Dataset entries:
↓↓↓

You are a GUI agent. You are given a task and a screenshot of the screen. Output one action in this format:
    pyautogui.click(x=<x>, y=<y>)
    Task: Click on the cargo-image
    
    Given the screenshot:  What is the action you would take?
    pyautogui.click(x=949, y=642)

↑↑↑

YOUR GOAL -
Rewrite the material with every occurrence of "screenshot" swapped for "screen capture", changing nothing else.

TASK RESPONSE -
You are a GUI agent. You are given a task and a screen capture of the screen. Output one action in this format:
    pyautogui.click(x=<x>, y=<y>)
    Task: Click on the cargo-image
    
    Given the screen capture:  What is the action you would take?
    pyautogui.click(x=949, y=642)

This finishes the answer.